───── The data

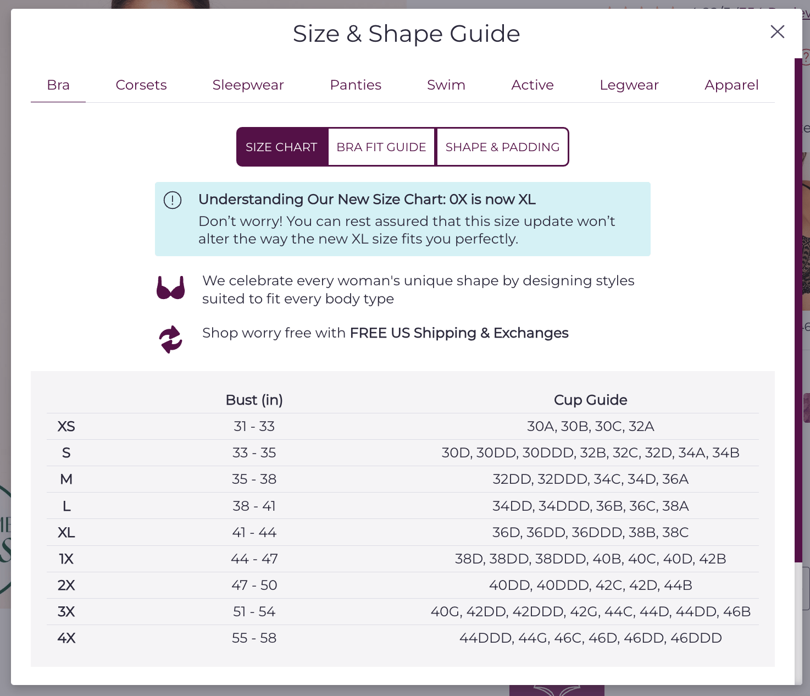Click the circular arrows free shipping icon
Screen dimensions: 810x696
click(x=169, y=339)
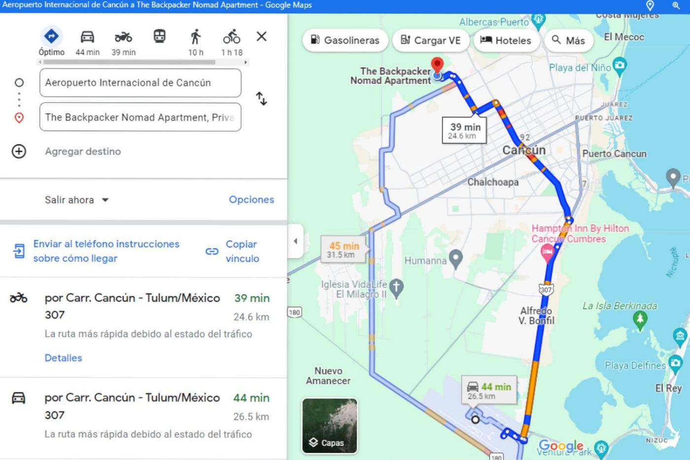Filter map by Hoteles
The height and width of the screenshot is (460, 690).
pyautogui.click(x=506, y=40)
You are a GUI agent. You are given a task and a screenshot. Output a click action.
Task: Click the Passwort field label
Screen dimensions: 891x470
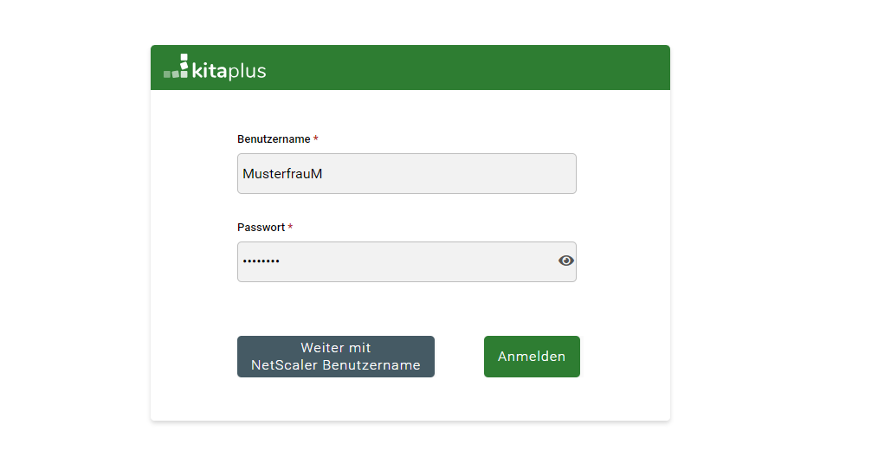point(261,228)
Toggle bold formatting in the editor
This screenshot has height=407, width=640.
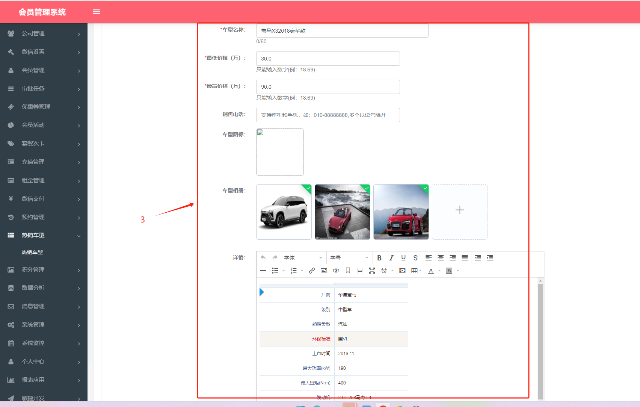click(379, 258)
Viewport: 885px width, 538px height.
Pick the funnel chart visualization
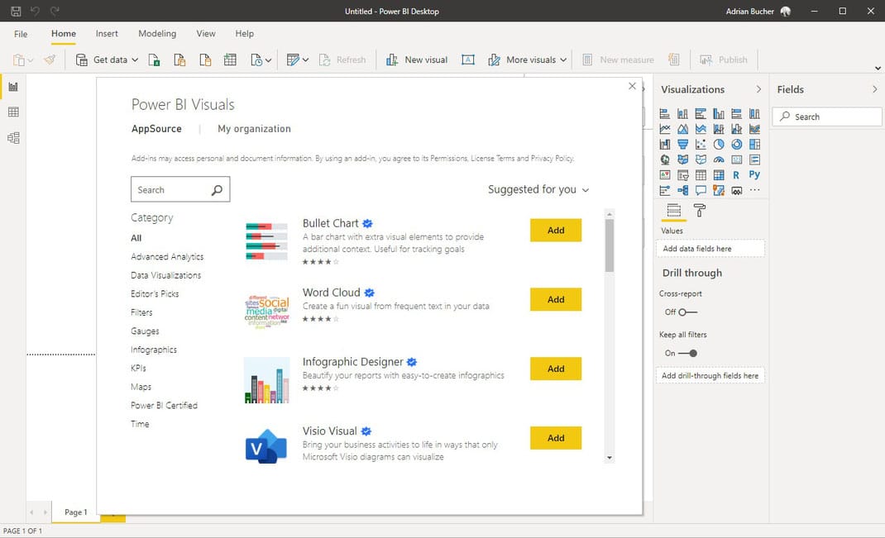[682, 145]
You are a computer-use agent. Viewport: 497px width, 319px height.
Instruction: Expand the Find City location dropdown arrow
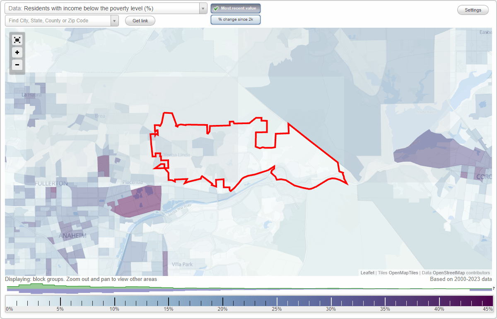(115, 20)
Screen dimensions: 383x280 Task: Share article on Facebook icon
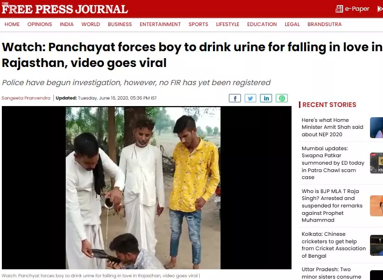235,98
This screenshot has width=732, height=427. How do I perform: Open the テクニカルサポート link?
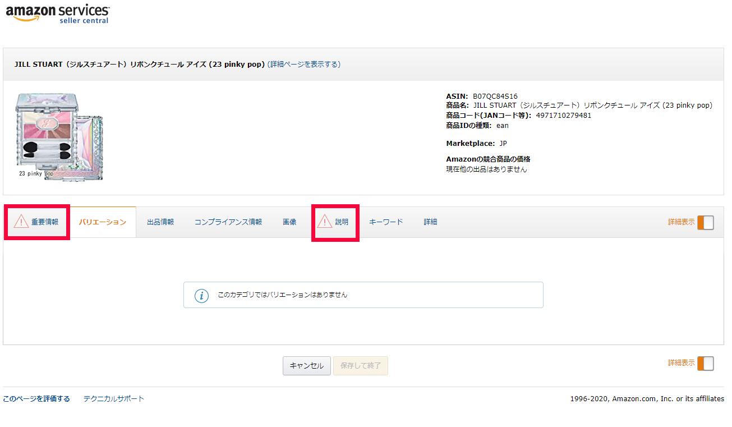pos(114,399)
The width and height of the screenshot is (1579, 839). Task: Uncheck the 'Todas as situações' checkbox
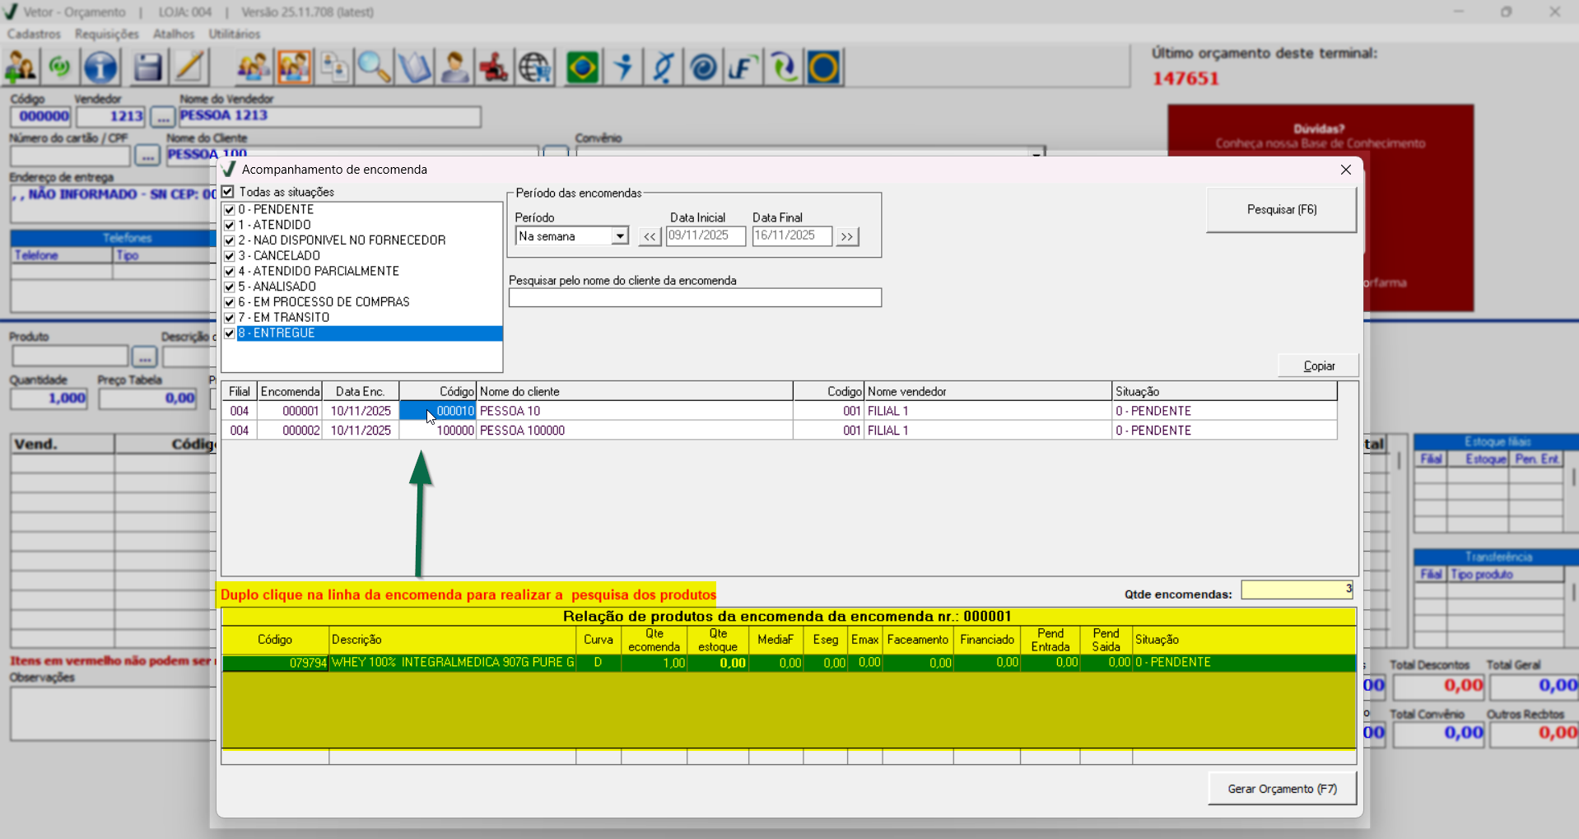228,192
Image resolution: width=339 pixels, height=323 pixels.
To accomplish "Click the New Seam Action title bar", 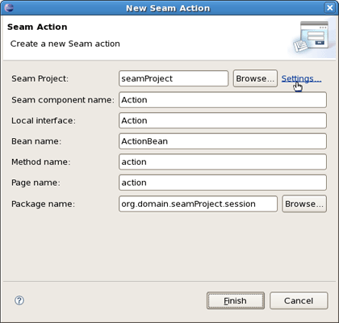I will (168, 8).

──────────

Your assignment:
Search the records line by line for the word "agent" and copy every line where it appears.

Answer section:
You are a GUI agent. You are given a task and a screenshot. Output a click action.
You are a computer-use agent. Viewport: 497px width, 319px height.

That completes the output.